◆ WHAT YOU NEED TO DO
Can you reproduce the passage on Max Ritter von Müller word for word, between "German flying ace" and "of the war.", inclusive?

◆ PASSAGE GIVEN
# # # #
- Nickname: Blue Max
- Born: 1 January 1887 Rottenburg an der Laaber, Kingdom of Bavaria, German Empire
- Died: 9 January 1918 (aged 31) near Moorslede, Belgium
- Allegiance: Germany
- Branch: Infantry, Flying Service
- Service years: 1907–1918
- Rank: Leutnant
- Unit: Flieger-Abteilung (Artillerie) 1b; Flieger-Abteilung (Artillerie) 32; Jagdstaffel 2 (twice); Jagdstaffel 28
- Commands: Jagdstaffel 2
- Awards: Prussian Pour le Mérite; House Order of Hohenzollern; Medal for Bravery (Silver and Gold Awards); Iron Cross (First and Second Class); Military Order of Max Joseph; Military Merit Order (Württemberg); Military Merit Order (Bavaria) Fourth Class with Swords

= Max Ritter von Müller =

German flying ace

Max Ritter von Müller (birth name Max Müller) (1 January 1887 – 9 January 1918) PlM, IC, MOMJ was a German World War I fighter ace credited with 36 victories. He was the highest scoring Bavarian pilot of the war.
# # # #
◆ DATA PROVIDED

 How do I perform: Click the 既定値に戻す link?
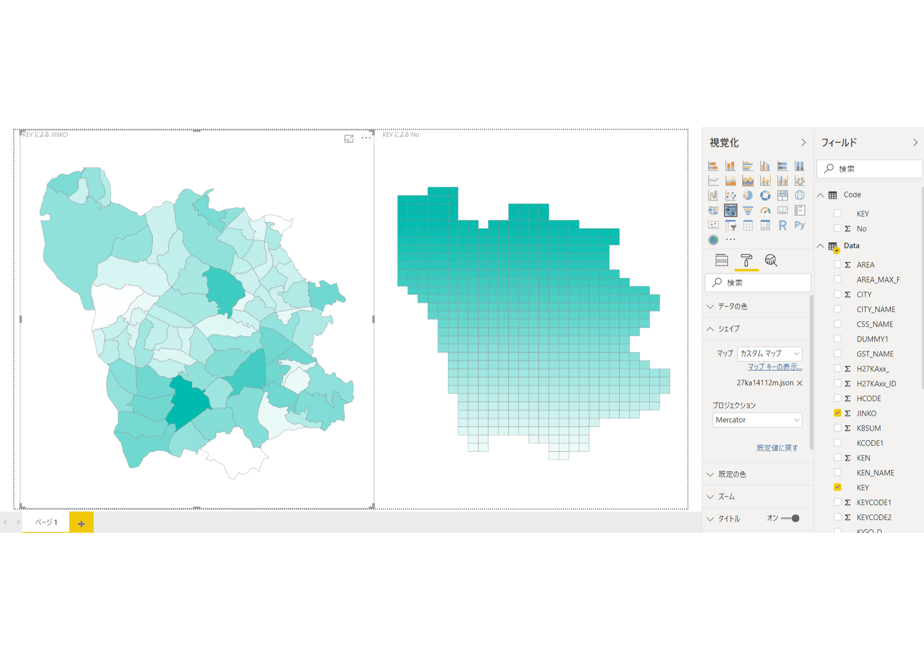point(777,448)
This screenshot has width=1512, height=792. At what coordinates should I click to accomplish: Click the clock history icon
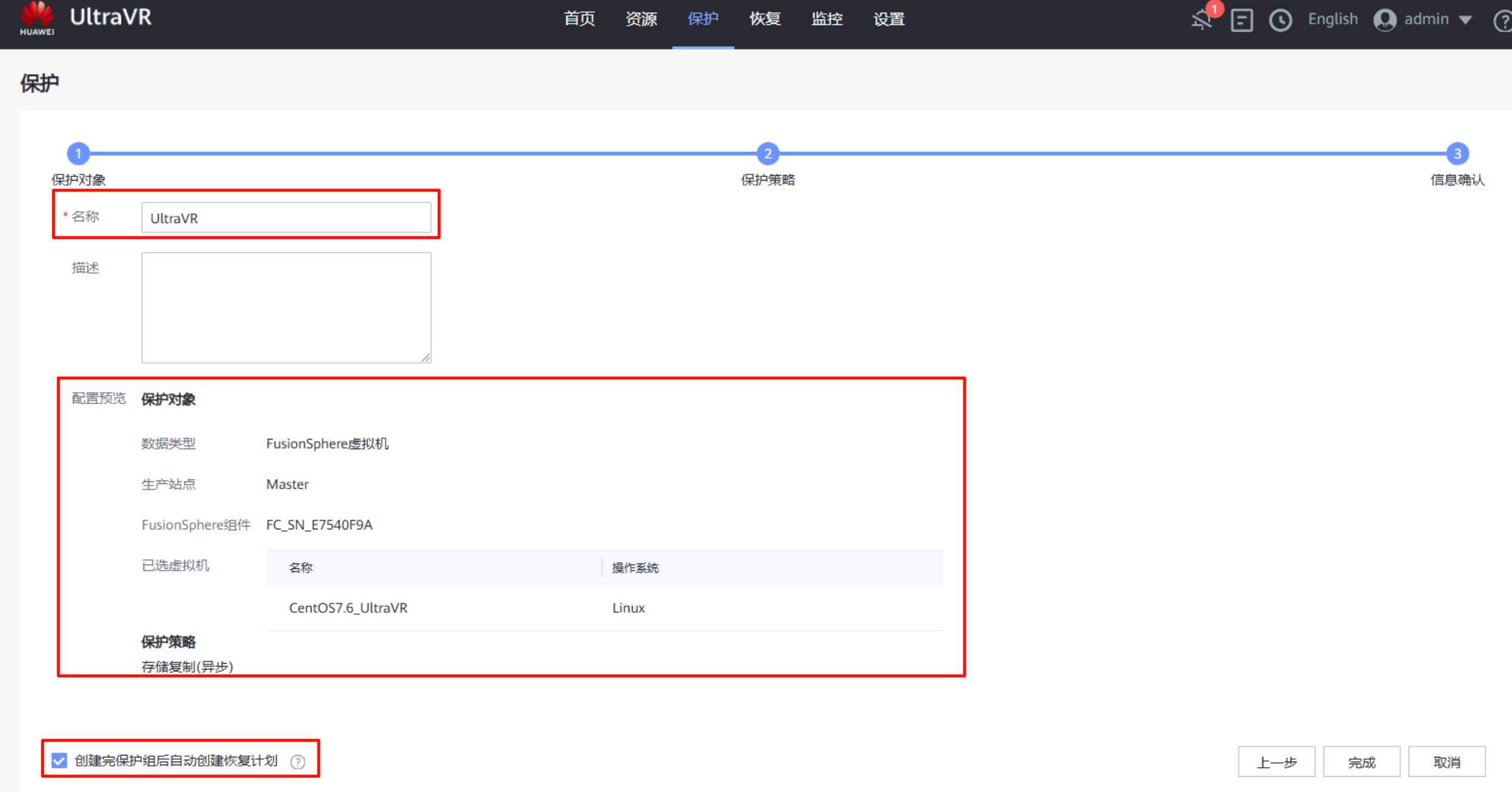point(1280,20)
# # # #
◆ SOLUTION FOR THIS TASK
German flying ace

Max Ritter von Müller (birth name Max Müller) (1 January 1887 – 9 January 1918) PlM, IC, MOMJ was a German World War I fighter ace credited with 36 victories. He was the highest scoring Bavarian pilot of the war.